But there are more passages which speak directly and literally of God’s hatred. In Isaiah 1:14 the Lord declares to Jerusalem and Judah which are become spiritually Sodom and Gomorrah: “Your new moons and your appointed feasts my soul hateth: they are a trouble unto me; I am weary to bear them. And when ye spread forth your hands, I will hide mine eyes from you: yea, when ye make many prayers, I will not hear: your hands are full of blood.” Apparently here God’s hatred is directed against things rather than persons. Yet the context shows very plainly that also here God’s hatred is directed against men. For the Lord declares, “How is the faithful city become an harlot! It was full of judgment; righteousness lodged in it; but now murderers. Thy silver is become dross, thy wine mixed with water: Thy princes are rebellious and companions of thieves,” etc. (vv. 21-23). And we read of the operation of that hatred and its effect upon personal objects, adversaries: “Ah, I will ease me of mine adversaries, and avenge me of mine enemies: And I will turn my hand upon thee, and purely purge away thy dross, and take away all thy tin … And the destruction of the transgressors and of the sinners shall be together, and they that forsake the Lord shall be consumed” (vv. 24-25, 28). We may remark in passing that passages like this cannot possibly be understood except on the basis of the truth that the church is here addressed organically, as a whole in which there is present a two-fold seed, the carnal and the spiritual, the reprobate and the remnant according to the election of grace. There is one factor which prevents Israel from being completely like Sodom and Gomorrah and which prevents its complete destruction; and this factor is mentioned in verse 9: “Except Jehovah of hosts had left unto us a very small remnant, we should have been as Sodom, and we should have been like unto Gomorrah.”

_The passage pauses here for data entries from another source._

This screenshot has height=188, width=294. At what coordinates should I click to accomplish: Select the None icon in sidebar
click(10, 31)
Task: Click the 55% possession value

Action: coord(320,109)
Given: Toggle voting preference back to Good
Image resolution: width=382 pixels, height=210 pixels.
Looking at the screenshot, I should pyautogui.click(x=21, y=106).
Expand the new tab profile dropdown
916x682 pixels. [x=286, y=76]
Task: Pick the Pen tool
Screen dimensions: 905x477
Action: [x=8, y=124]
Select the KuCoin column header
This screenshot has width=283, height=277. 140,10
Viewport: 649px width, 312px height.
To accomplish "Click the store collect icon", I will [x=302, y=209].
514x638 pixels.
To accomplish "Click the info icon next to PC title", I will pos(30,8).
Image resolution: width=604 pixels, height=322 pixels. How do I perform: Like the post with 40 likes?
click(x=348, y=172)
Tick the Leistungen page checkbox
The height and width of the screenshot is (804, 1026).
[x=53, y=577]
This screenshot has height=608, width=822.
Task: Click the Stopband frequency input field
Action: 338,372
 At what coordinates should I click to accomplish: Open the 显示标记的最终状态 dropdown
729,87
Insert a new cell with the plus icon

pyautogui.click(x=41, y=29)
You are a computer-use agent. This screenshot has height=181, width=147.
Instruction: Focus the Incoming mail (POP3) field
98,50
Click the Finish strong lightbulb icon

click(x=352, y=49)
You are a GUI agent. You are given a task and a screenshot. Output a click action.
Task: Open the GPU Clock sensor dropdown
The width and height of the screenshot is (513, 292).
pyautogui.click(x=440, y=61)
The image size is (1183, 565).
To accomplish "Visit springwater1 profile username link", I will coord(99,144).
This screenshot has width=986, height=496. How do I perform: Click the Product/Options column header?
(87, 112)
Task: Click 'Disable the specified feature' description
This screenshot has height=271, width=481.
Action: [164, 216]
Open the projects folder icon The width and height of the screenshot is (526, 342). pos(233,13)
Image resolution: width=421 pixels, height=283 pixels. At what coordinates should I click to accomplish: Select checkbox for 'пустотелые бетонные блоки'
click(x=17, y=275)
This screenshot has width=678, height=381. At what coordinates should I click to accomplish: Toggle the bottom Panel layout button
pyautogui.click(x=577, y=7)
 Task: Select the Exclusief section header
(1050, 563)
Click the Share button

In Isaiah 61:8 we read of both God’s love and God’s hate in such a way that it is again very clear that they are always in harmony with His perfect holiness and also that they are direct opposites: “For I the Lord love judgment, I hate robbery for burnt offering; and I will direct their work in truth, and I will make an everlasting covenant with them.”

In Hosea 9:15, in connection with its context, the hatred of God and its manifestation toward ungodly Ephraim are depicted very sharply: “Give them O Lord: what wilt thou give? Give them a miscarrying womb and dry breasts. All their wickedness is in Gilgal: for there I hated them: for the wickedness of their doing I will drive them out of mine house, I will love them no more: all their princes are revolters. Ephraim is smitten, their root is dried up, they shall bear no fruit: yea, though they bring forth, yet will I slay even the beloved fruit of their womb. My God will cast them away, because they did not hearken unto him: and they shall be wanderers among the nations” (vv. 14-17). In Amos 5:21 the hatred of God toward apostate Israel is mentioned in a context which speaks of the day of the Lord: “Woe unto you that desire the day of the Lord! To what end is it for you? The day of the Lord! To what end is it for you? The day of the Lord is darkness, and not light. As if a man did flee from a lion, and a bear met him; or went into the house, and leaned his hand on the wall, and a serpent bit him. Shall not the day of the Lord be darkness, and not light! Even very dark, and no brightness in it?” (vv. 18-20). And then: “I hate, I despise your feast days, and I will not smell in your solemn assemblies. Though ye offer me burnt offerings and your meat offerings, I will not accept them: neither will I regard the peace offerings of your fat beasts” (vv. 21-22). And then, verse 24: “But let judgment run down as waters, and righteousness as a mighty stream.” And in verse 27: “Therefore will I cause you to go into captivity beyond Damascus, saith the Lord, whose name is The God of hosts.”

The ethical character of God’s hatred is set forth plainly in Zechariah 8:16- 17: “These are the things that ye shall do; Speak ye every man the truth to his neighbour; execute the judgment of truth and peace in your gates: And let none of you imagine evil in your hearts against his neighbour; and love no false oath: for all these are things that I hate, saith the Lord.” Similar, from this point of view, is the passage in Malachi 2:16, if we adopt the King James translation: “For the Lord, the God of Israel saith that he hateth putting away; for one covereth violence with his garment, saith the Lord of hosts: therefore take heed to your spirit, that ye deal not treacherously.”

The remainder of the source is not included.